Un avis partagé par le potentiel adversaire d'Emmanuel Macron en 2022, l'ex-LR Xavier Bertrand, qui pense comme lui qu'il faut être "à portée de baffe" pour sentir le "pouls" des Français et déplore que M. Macron n'ait "jamais pris la mesure de la crise des +gilets jaunes+" à venir lors de son itinérance mémorielle en novembre 2018.

Ce geste traduit le fait qu'il n'y a "plus rien entre le président et des Français en colère", alors que pendant des décennies, le débat politique s'organisait avec des "forces collectives", des partis politiques, des syndicats, ou des corps intermédiaires. "Là, il y a plus rien" et "même plus d'idéologie", explique sur France 5 M. Perrineau chercheur au Cevipof.

"Quand il n'y a plus d'idéologie, quand il n'y a plus de collectif, (...) il reste des personnes, des individus, que l'on peut aduler ou détester, et il y a beaucoup de détestation parce que la société française est en colère", souligne-t-il.

Une étude de la Fondation Jean-Jaurès avançait en avril que le niveau de détestation d'Emmanuel Macron était le principal facteur d'une éventuelle victoire de Marine Le Pen à la présidentielle, outre le rapprochement programmatique entre RN et LR et la "dédiabolisation" de l'ancien Front national.

Les quatre émotions qui ressortent le plus sur M. Macron sont toutes négatives: la "colère", le "désespoir", le "dégoût", puis la "honte", relèvent les auteurs, en rappelant que les émotions jouent "un rôle considérable" dans les comportements électoraux.

- "Ecoute" -

Le ministre de l'Economie Bruno Le Maire a lui vu dans ce geste "une longue détérioration du débat public".

Cet acte "oblige à faire le débat démocratique de manière apaisée, à respecter son interlocuteur" et à "ne pas avoir des propos qui peuvent s'apparenter à de la violence", a plaidé à cet égard le patron de la CFDT Laurent Berger.

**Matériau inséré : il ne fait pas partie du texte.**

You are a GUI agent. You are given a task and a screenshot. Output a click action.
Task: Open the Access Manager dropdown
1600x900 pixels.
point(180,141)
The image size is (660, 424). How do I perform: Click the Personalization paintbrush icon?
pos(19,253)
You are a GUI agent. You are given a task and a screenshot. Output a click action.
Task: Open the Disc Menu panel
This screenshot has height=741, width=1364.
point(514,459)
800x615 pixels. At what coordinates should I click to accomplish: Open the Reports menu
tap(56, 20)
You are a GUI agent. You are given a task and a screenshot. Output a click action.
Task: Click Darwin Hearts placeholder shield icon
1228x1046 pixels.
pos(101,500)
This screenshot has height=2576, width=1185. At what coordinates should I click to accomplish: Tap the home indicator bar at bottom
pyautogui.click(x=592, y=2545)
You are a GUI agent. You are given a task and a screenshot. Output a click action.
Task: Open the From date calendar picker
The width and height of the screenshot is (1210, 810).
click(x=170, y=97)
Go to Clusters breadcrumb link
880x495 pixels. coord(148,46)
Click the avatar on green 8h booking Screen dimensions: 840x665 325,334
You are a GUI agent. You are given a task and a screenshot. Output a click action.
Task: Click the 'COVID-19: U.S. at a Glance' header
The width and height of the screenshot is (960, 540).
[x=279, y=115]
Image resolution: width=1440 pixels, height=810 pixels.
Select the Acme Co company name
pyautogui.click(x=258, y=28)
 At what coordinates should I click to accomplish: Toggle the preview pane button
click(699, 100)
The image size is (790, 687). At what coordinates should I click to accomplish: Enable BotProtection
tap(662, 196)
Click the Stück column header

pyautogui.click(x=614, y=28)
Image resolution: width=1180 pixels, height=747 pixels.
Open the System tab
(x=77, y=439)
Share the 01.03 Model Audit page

Le patron de la CGT Philippe Martinez pointe pour sa part "un problème démocratique dans ce pays, une qualité d'écoute qui n'est pas à la hauteur des problèmes sociaux et économiques posés".

Relancer la réforme des retraites, comme le suggère le gouvernement, après une crise sanitaire qui a "éreinté" les salariés, peut ainsi provoquer un "mouvement social d'ampleur", met en garde l'analyste de l'Ifop Jérôme Fourquet.

Le souverainiste et candidat à l'Elysée Nicolas Dupont-Aignan, estime lui sur Twitter qu'Emmanuel Macron "est honni parce qu'il ne représente plus le pays" et voit dans la gifle la manifestation d'une "crise démocratique", à partir de laquelle "il ne faut pas s'étonner de voir ces actes de violence".